> [YOUR ASSIGNMENT]: Please retype the entries below exactly, only from their first line through the line containing "The image size is (784, 1542).", leaving every picture out.

> [TASK MATERIAL]:
────

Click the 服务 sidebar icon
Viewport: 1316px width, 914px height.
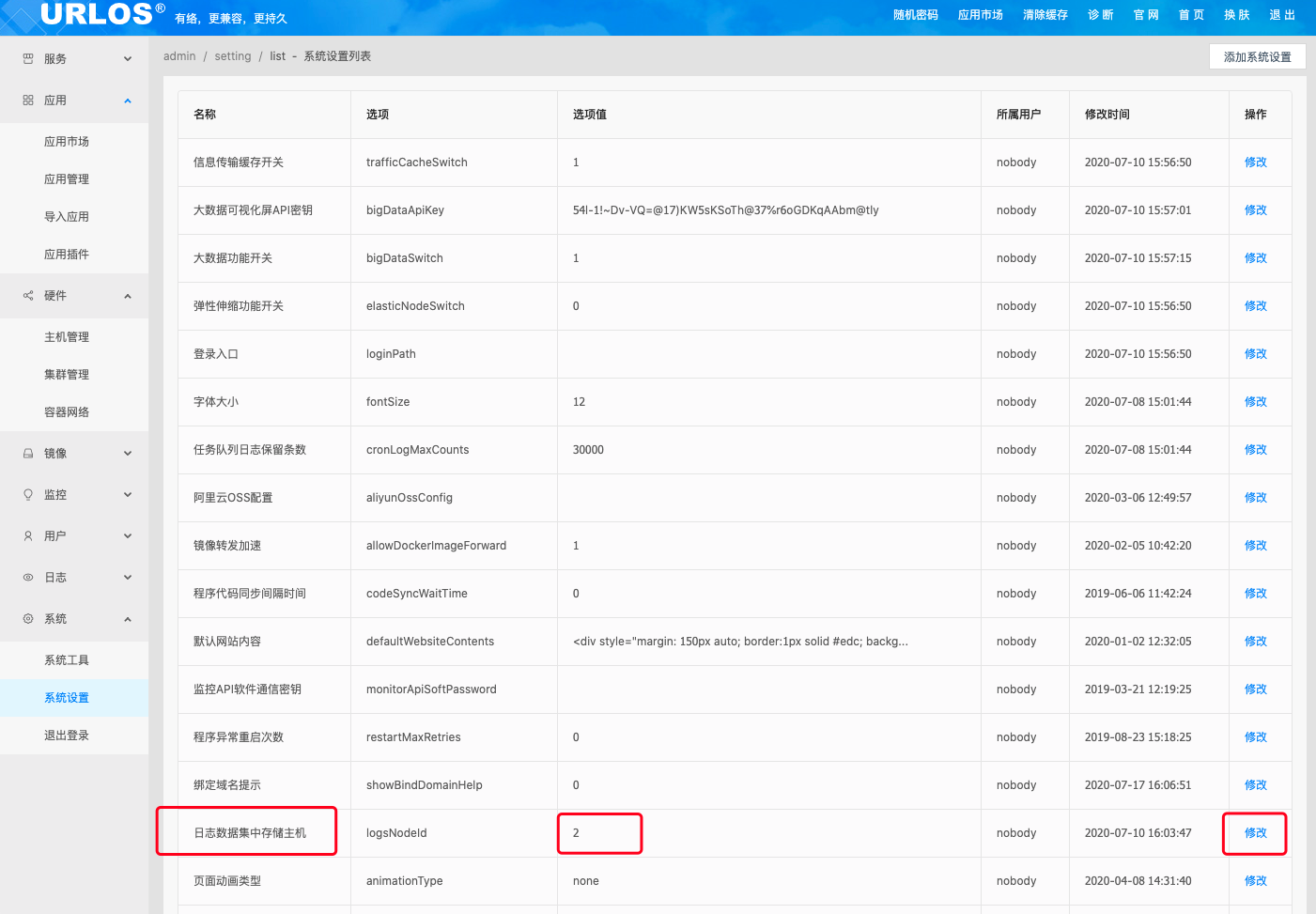28,59
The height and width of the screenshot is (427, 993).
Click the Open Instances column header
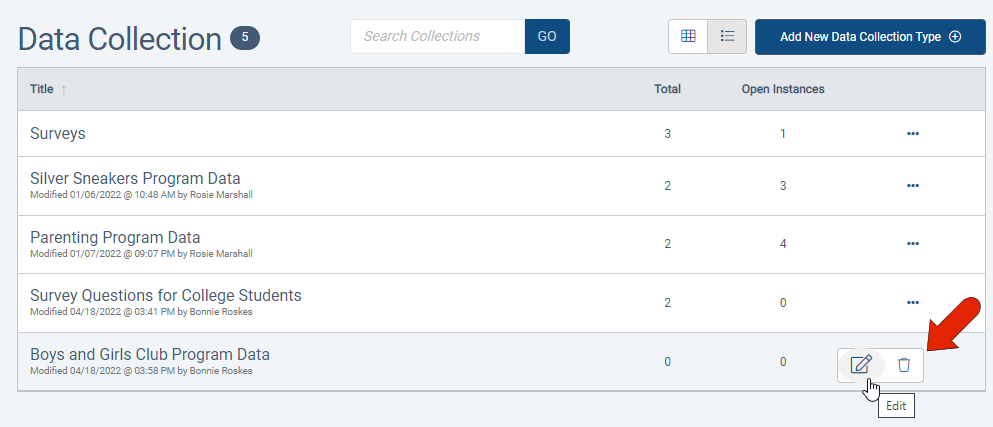782,89
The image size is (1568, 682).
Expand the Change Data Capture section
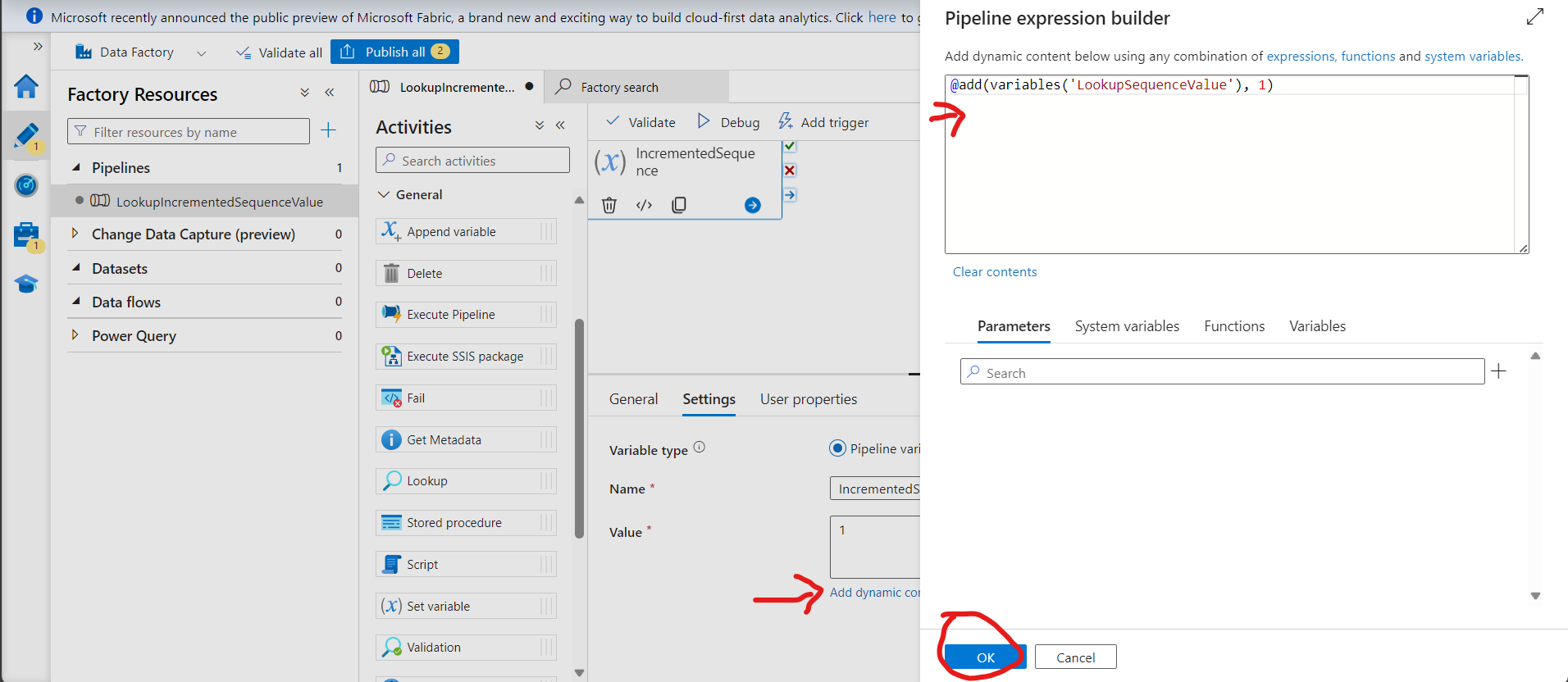coord(75,234)
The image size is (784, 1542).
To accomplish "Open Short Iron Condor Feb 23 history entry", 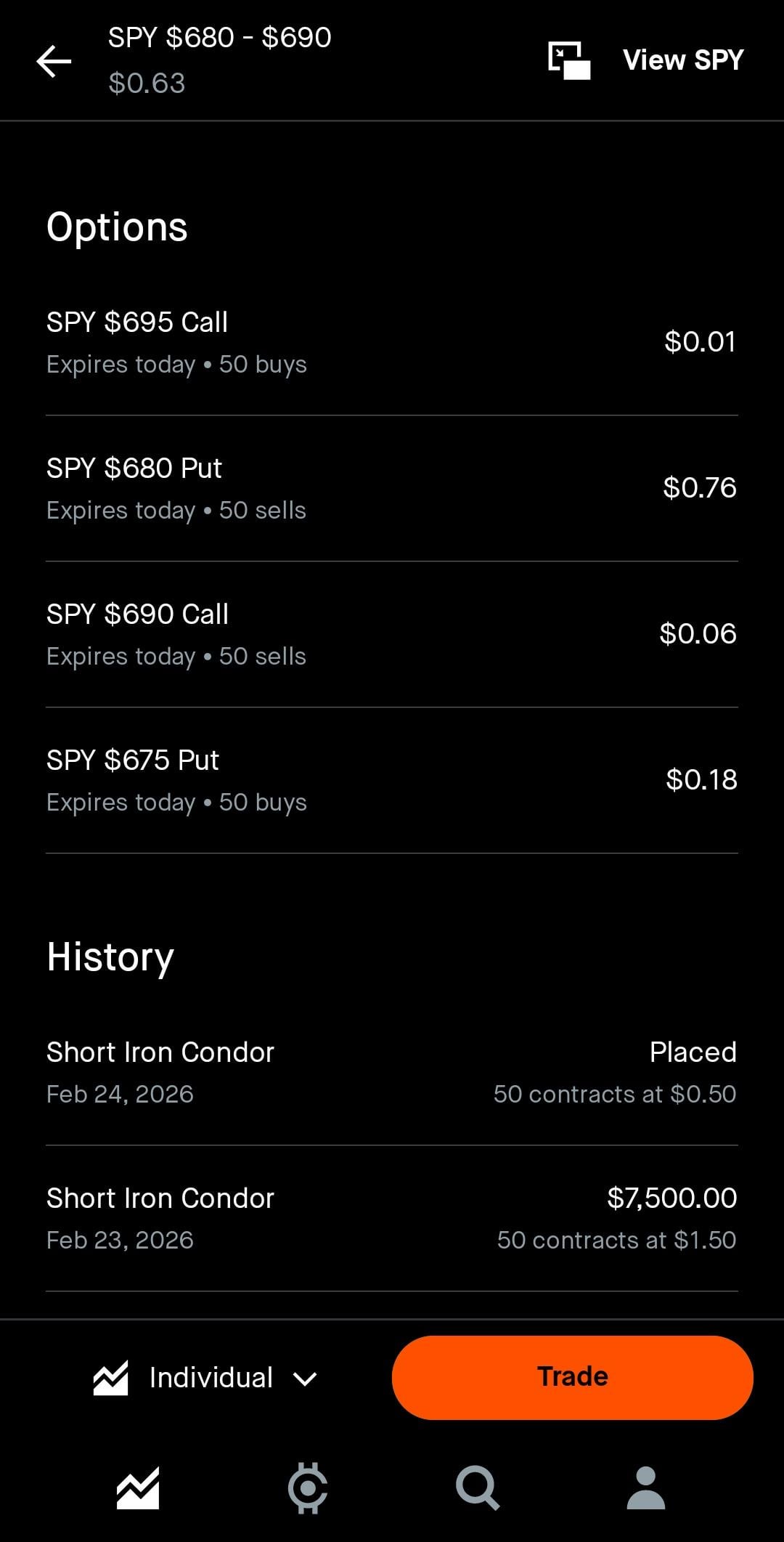I will pos(392,1218).
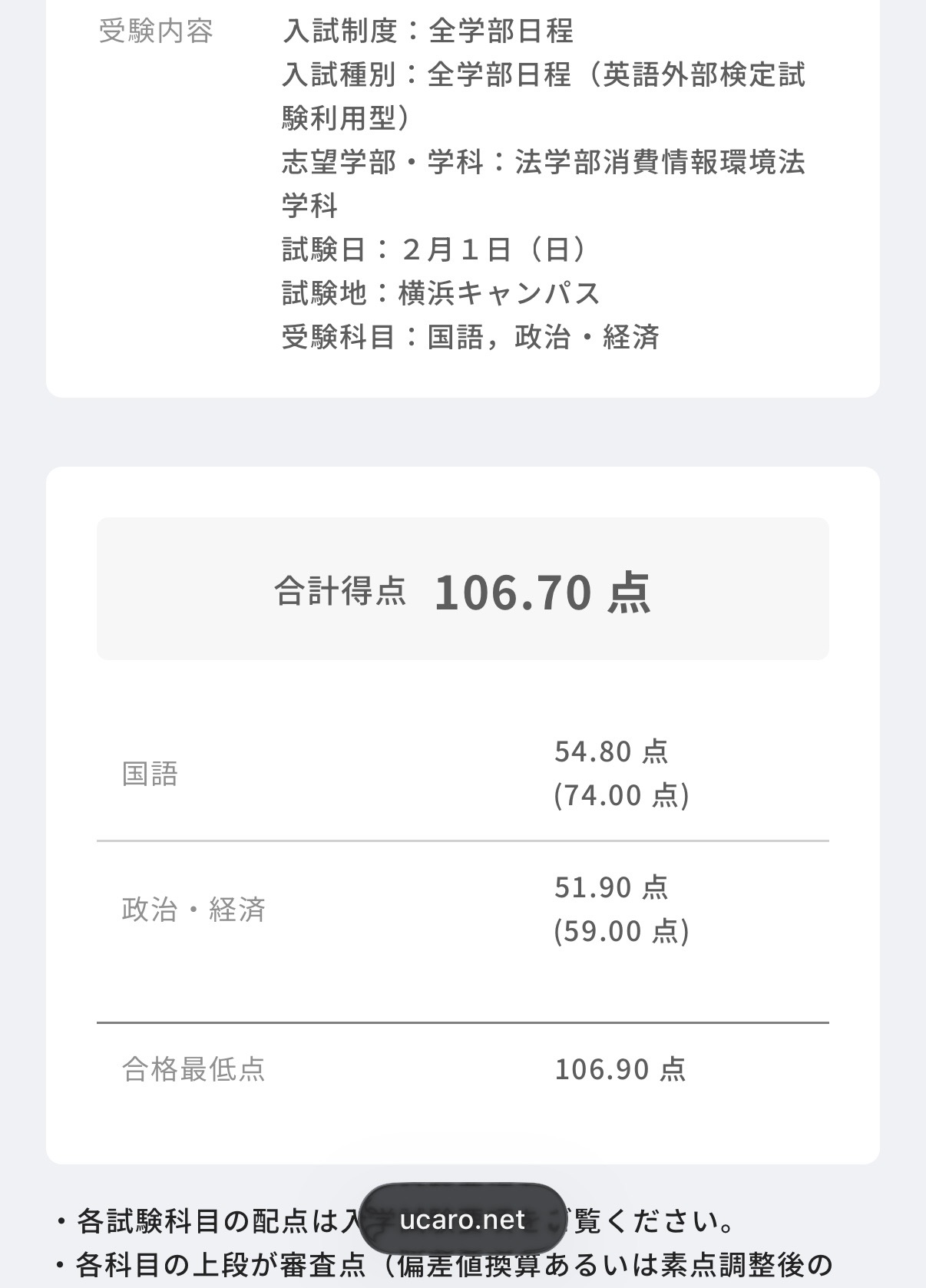Viewport: 926px width, 1288px height.
Task: Tap the 政治・経済 subject label
Action: click(193, 910)
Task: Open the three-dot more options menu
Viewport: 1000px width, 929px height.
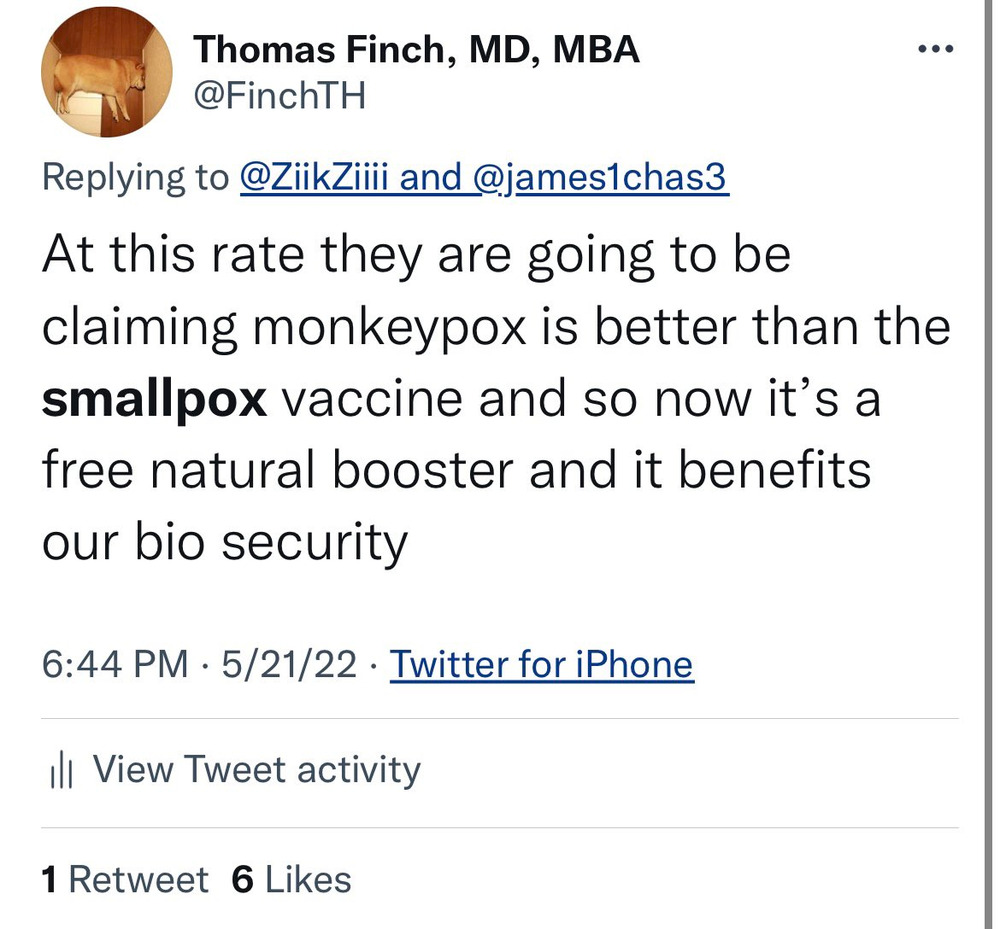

────

> [ANSWER TO THE EXERCISE]:
Click the 服务 sidebar icon
Viewport: 1316px width, 914px height.
28,59
The height and width of the screenshot is (427, 993).
Click the Open Instances column header
782,89
The image size is (1568, 682).
Expand the Change Data Capture section
coord(75,234)
The image size is (784, 1542).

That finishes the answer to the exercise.